The End Of The Castro Era

[ Posted Wednesday, April 18th, 2018 – 16:32 UTC ]

Cuba is about to go through only its second transfer of power since its revolution. For the first time in my lifetime, this will mean a Castro won't be running Cuba. For almost six full decades, Fidel Castro and his brother Raúl ran the island in what amounted to a communist cult of personality. For the first time since the 1950s, Cubans are about to have a government without a Castro in charge. It is the end of an era, in other words.

What this will mean for the island's residents and for Cuban-American relations is unsure, at the moment. Cuba's new leader is firmly entrenched in the communist hierarchy, so it's likely any changes won't be radical in nature, at least not to start with. But perhaps -- just perhaps, mind you -- without a Castro in charge, America will finally put the Cold War past behind it and fully normalize relations with Cuba.

Of course, the current signs from Washington aren't exactly good for that scenario to play out at any point in the next few years. Donald Trump has actually tightened travel restrictions for Americans visiting Cuba, overturning Barack Obama's historic easing of America's longstanding Cuban policy. But Trump hasn't completely reversed all the progress Obama made -- instead, it's been more like Obama took two steps forward and Trump took one back. But as the Castro Era showed, you have to take the longer view than just the term of any one American president.

A lot of the enmity between the U.S. and Cuba was very personally directed at Fidel Castro. Replacing him with his brother didn't lessen this attitude much, either. This goes back to the revolution itself and the missile crisis in the 1960s, but it also was kept personal by the political power of Cuban exiles in Florida (an important swing state in presidential elections). However, this generation of exiles -- the ones involved in the Bay of Pigs fiasco -- is as old as the Castros themselves, and are likewise dying off. This is what allowed Obama to make the moves he did, which essentially brought a formal end to the Cold War.

America's anti-Cuban policy hadn't made sense for years when Obama revamped it. Why were we punishing a country for having a communist government in such a severe fashion, when China was now one of our biggest trading partners? We fought (and lost) a war against the communists in Vietnam, but we had buried the hatchet and regularized relations with them, after all. So what made Cuba so different?

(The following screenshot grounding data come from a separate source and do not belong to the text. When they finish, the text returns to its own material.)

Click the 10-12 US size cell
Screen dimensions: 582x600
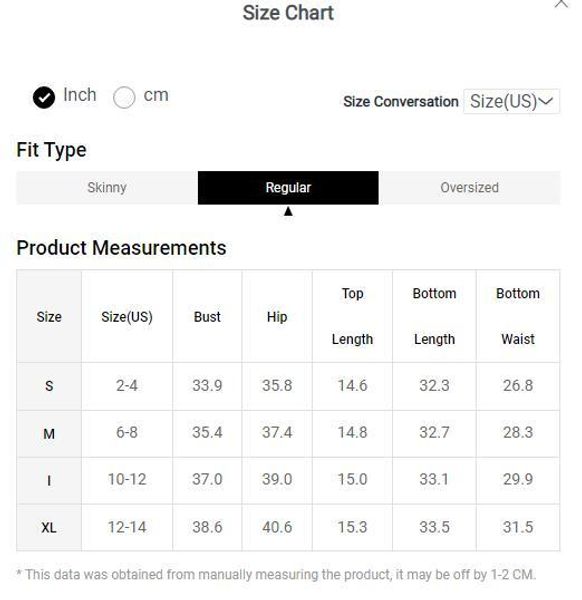127,479
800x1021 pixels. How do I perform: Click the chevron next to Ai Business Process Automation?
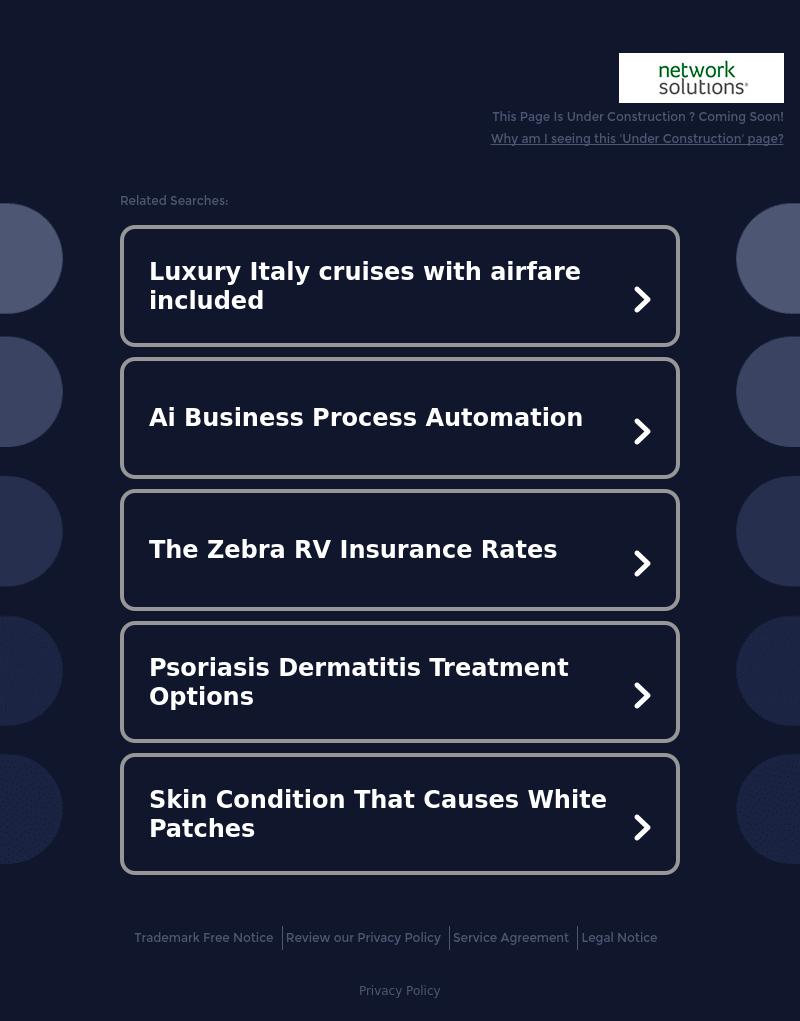point(642,431)
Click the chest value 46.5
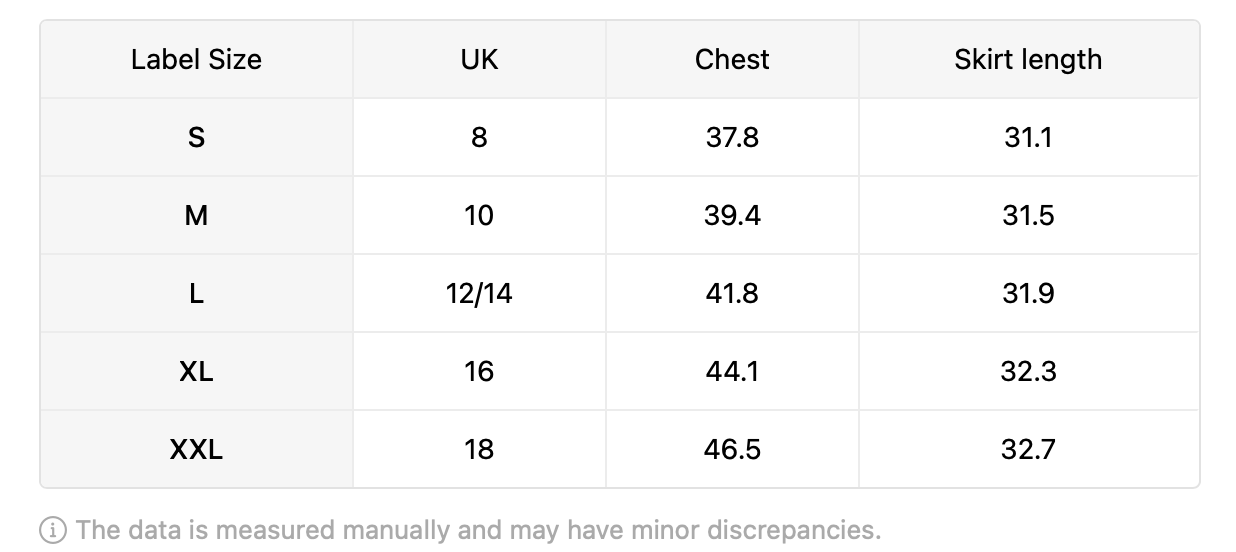1236x552 pixels. [732, 449]
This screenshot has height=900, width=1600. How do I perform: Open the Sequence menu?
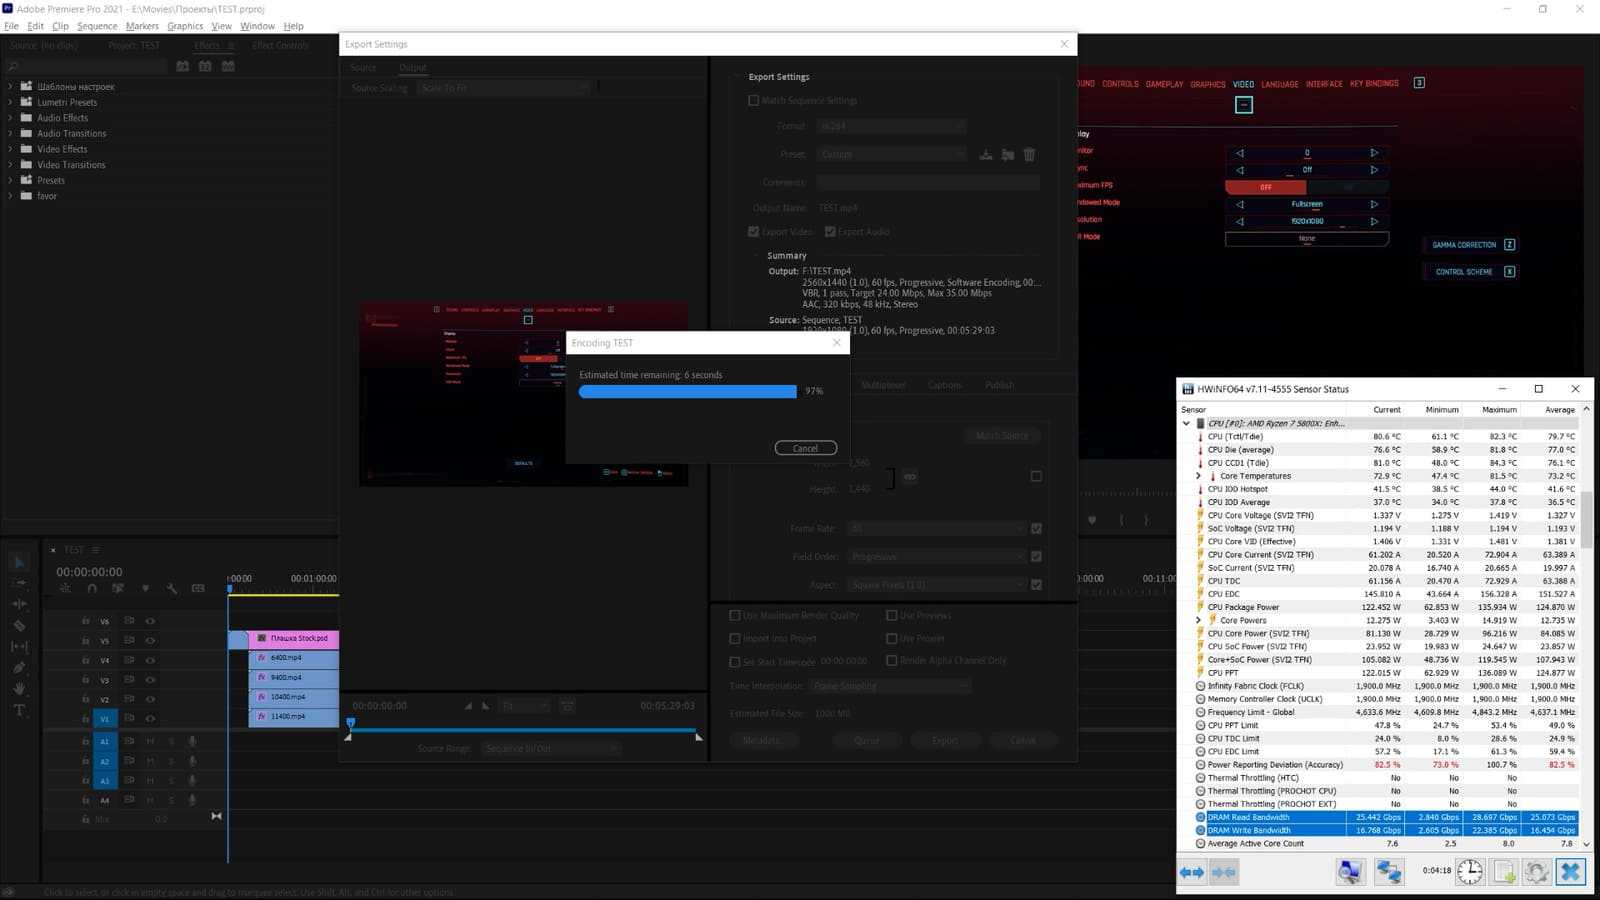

Part of the reason was their geographic proximity. Cuba is roughly 100 miles from Florida -- a lot closer than China, Vietnam, or any other communist country. The Soviet Union was technically less than three miles from America (the distance between Little Diomede Island and Big Diomede Island in the Bering Strait) -- or, if you'd like, close enough for Sarah Palin to see from her house. But the Soviet Union ceased to exist (as a communist country) almost three decades ago. The closeness of Cuba was also the crucial instigator of the Cuban missile crisis, since having Russian nuclear missiles that close to the mainland of America was a scary thought indeed. But it happened over half a century ago.

These days, Castro-style communism has been so thoroughly discredited as a governing ideology that few in America are worried that it could ever threaten our own governing philosophy. That wasn't true back in the depths of the Cold War, but it has been ever since the collapse of the Soviet Union. You don't hear fanatics ranting about "commies" or "reds" or "pinkos" much these days, in other words. So the only real conceivable reason for our strict policy towards Cuba is personal -- we didn't want the Castros to have the last laugh.

Within the next decade or so, it is quite likely that Cuba and America will achieve normal diplomatic relations, where American citizens can travel there and spend money, the same way they currently can in China or Vietnam. There are even signs that Trump's reactionary policy change towards Cuba ("If Obama did it, I'm against it") might even ease in the next few years. Senator Jeff Flake just used some leverage to gain a meeting with Mike Pompeo, who has been nominated to be the next secretary of State. Flake reportedly used his power to force this meeting specifically to talk about Cuba's status. Flake could be the key vote to moving Pompeo's nomination forward, so it will be interesting to see what comes of this meeting.

But even if President Trump continues to take a hard line with Cuba, he won't be in office forever. The next president will probably face increasing pressure to open up trade with Cuba by America's farmers (who really want to sell their produce there), and lessening pressure from the Cuban exiles in Florida (whose children and grandchildren don't see Cuba in quite the same light).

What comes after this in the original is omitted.